| MATERIAL SUPPLIED |
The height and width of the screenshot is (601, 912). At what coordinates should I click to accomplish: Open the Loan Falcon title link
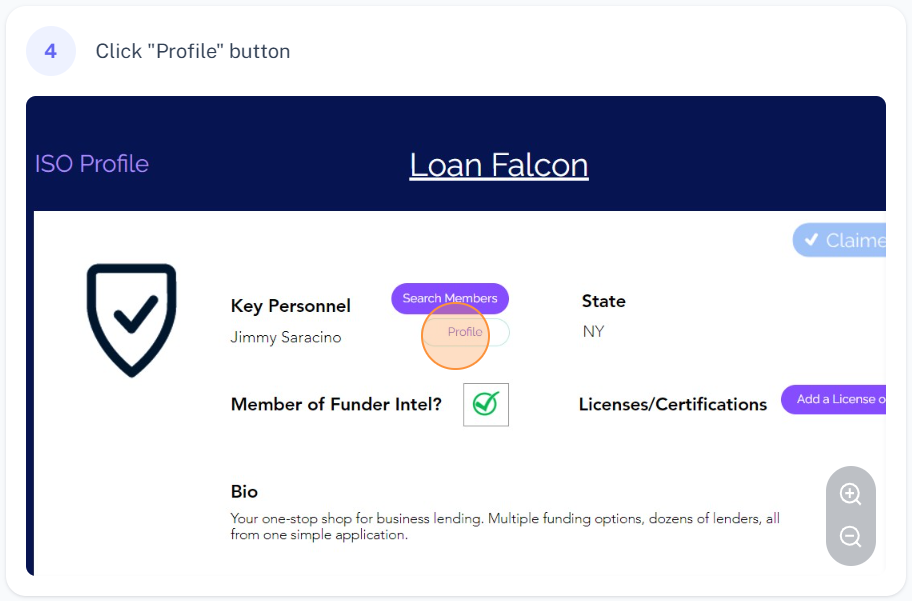[x=498, y=165]
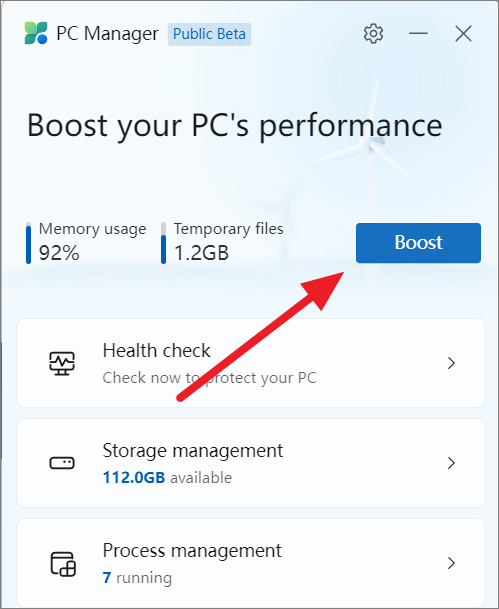Expand Health check with its chevron

click(451, 363)
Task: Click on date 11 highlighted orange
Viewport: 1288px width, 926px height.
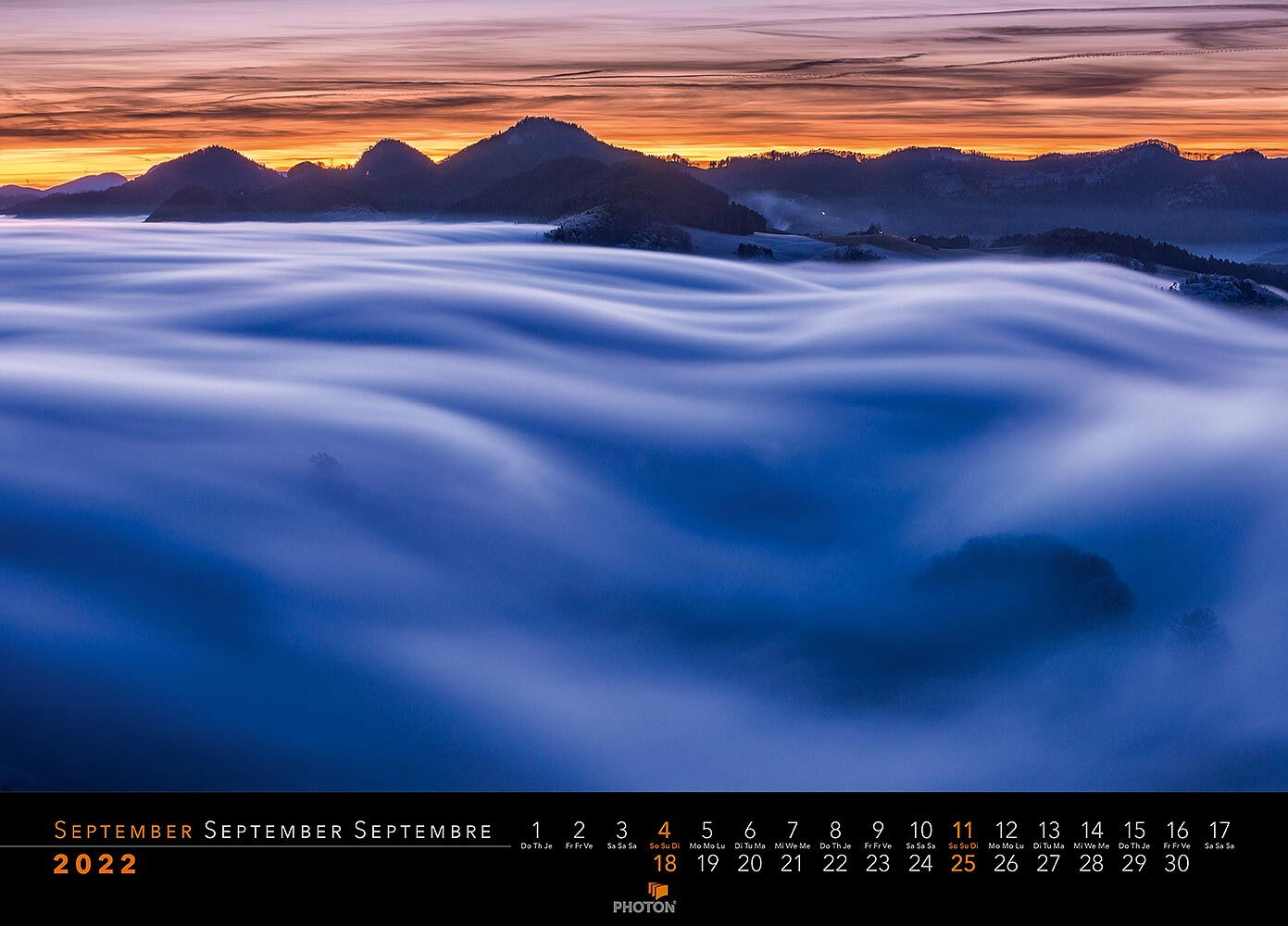Action: tap(963, 830)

| ABOUT THIS TASK |
With the pictures left out, copy exactly the lines from the one containing "Task: Click on date 11 highlighted orange" through the last line of the data.

| SOLUTION TO THIS TASK |
Task: Click on date 11 highlighted orange
Viewport: 1288px width, 926px height.
Action: tap(963, 830)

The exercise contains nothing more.